### What the exercise asks
Can you summarize the text on fibromas in two sentences?

### Document extract
▼

Benign tumors composed of fibrous or connective tissue

Fibromas are benign tumors that are composed of fibrous or connective tissue. They can grow in all organs, arising from mesenchyme tissue. The term "fibroblastic" or "fibromatous" is used to describe tumors of the fibrous connective tissue. When the term fibroma is used without modifier, it is usually considered benign, with the term fibrosarcoma reserved for malignant tumors.

== Types ==
=== Hard fibroma ===
The hard fibroma (fibroma durum) consists of many fibres and few cells, e.g. in skin it is called dermatofibroma (fibroma simplex or nodulus cutaneous). A special form is the keloid, which derives from hyperplastic growth of scars.

=== Soft fibroma ===
The soft fibroma (fibroma molle) or fibroma with a shaft (acrochordon, skin tag, fibroma pendulans) consist of many loosely connected cells and less fibroid tissue. It mostly appears at the neck, armpits or groin. The photo shows a soft fibroma of the eyelid.

=== Other types of fibroma ===
The fibroma cavernosum or angiofibroma, consists of many often dilated vessels, it is a vasoactive tumor occurring almost exclusively in adolescent males.

The cystic fibroma (fibroma cysticum) has central softening or dilated lymphatic vessels.

▲

### Record set
▼

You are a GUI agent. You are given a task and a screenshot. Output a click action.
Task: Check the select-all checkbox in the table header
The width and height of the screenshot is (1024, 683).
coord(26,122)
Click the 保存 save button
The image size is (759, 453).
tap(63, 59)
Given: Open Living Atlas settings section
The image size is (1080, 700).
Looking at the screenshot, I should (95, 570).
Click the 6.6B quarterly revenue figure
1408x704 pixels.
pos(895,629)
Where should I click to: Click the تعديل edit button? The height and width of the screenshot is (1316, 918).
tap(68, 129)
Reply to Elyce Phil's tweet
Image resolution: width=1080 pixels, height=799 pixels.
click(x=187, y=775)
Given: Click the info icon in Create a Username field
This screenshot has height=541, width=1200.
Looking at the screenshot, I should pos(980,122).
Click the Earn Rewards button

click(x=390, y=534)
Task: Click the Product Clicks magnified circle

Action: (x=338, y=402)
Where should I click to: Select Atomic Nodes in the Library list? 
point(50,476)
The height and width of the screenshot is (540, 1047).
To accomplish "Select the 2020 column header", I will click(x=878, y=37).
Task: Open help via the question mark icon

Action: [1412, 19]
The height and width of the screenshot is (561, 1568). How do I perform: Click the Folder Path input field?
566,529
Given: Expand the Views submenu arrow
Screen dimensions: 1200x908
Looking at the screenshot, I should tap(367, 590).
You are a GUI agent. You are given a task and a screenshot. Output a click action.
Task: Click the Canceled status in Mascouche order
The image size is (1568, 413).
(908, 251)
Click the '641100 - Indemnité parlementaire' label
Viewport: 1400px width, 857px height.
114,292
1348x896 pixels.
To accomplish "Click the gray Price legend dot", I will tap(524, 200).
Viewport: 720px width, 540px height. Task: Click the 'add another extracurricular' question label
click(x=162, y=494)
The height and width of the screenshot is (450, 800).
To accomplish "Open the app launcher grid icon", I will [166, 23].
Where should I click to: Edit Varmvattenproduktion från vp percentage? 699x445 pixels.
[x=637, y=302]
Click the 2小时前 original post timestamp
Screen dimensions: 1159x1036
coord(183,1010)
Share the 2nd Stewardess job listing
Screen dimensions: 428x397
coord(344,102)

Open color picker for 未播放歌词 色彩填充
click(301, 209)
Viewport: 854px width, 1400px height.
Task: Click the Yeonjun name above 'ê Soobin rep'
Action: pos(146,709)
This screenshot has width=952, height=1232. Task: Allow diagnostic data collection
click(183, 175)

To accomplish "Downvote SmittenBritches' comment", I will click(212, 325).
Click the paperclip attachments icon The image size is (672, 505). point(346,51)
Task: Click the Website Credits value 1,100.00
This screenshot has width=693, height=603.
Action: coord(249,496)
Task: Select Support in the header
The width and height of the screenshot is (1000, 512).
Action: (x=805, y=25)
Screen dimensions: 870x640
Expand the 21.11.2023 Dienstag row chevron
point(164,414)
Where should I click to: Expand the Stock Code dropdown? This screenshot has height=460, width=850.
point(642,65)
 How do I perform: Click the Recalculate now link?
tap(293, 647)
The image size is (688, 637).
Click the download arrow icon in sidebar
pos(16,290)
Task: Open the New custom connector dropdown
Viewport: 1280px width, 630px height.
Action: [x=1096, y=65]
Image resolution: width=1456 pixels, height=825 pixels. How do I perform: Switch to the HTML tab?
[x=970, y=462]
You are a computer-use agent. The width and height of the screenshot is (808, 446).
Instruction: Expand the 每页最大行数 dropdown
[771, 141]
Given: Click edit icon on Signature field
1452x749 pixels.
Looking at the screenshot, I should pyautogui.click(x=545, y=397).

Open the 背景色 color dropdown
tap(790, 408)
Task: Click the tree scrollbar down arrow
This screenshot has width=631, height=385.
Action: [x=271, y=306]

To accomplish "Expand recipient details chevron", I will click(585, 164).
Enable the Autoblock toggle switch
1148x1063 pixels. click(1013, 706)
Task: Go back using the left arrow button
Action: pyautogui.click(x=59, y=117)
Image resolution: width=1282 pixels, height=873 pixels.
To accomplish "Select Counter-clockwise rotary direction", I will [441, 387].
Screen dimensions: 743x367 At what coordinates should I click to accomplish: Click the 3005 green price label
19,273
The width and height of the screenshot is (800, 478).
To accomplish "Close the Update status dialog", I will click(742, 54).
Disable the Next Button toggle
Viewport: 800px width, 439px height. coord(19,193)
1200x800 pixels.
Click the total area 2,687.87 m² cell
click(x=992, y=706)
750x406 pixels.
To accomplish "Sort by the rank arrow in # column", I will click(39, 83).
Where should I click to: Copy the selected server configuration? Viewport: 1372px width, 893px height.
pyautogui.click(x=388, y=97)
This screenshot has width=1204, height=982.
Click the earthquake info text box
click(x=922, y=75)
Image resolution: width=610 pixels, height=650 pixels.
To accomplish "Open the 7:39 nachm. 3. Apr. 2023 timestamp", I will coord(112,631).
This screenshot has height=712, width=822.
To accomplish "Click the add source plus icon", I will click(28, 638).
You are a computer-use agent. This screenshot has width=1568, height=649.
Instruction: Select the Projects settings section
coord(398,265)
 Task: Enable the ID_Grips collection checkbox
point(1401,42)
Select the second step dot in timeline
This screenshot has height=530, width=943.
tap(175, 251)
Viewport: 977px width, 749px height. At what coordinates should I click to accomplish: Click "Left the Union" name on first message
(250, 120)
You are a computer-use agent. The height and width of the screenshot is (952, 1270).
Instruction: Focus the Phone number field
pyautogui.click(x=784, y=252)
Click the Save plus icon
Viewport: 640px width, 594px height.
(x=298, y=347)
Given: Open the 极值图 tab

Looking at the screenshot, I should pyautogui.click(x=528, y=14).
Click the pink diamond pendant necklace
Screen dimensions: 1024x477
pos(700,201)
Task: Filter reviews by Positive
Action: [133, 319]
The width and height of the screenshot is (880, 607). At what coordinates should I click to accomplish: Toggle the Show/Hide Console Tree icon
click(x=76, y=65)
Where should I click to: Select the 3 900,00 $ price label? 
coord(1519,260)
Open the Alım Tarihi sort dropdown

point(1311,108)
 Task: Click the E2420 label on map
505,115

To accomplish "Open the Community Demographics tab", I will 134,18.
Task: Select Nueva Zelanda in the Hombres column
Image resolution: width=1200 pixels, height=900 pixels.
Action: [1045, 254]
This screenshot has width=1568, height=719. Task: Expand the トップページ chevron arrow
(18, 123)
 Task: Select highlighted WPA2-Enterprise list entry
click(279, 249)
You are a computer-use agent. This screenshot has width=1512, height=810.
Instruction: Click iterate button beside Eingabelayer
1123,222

▲

### Task output
Fibromas are benign tumors of fibrous or connective tissue that arise from mesenchyme tissue and can grow in all organs, with the term fibrosarcoma reserved for malignant tumors. The types include the hard fibroma, with many fibers and few cells; the soft fibroma, with many loosely connected cells, which mostly appears at the neck, armpits or groin; the angiofibroma, made of many often dilated vessels and occurring almost exclusively in adolescent males; and the cystic fibroma, which has central softening or dilated lymphatic vessels.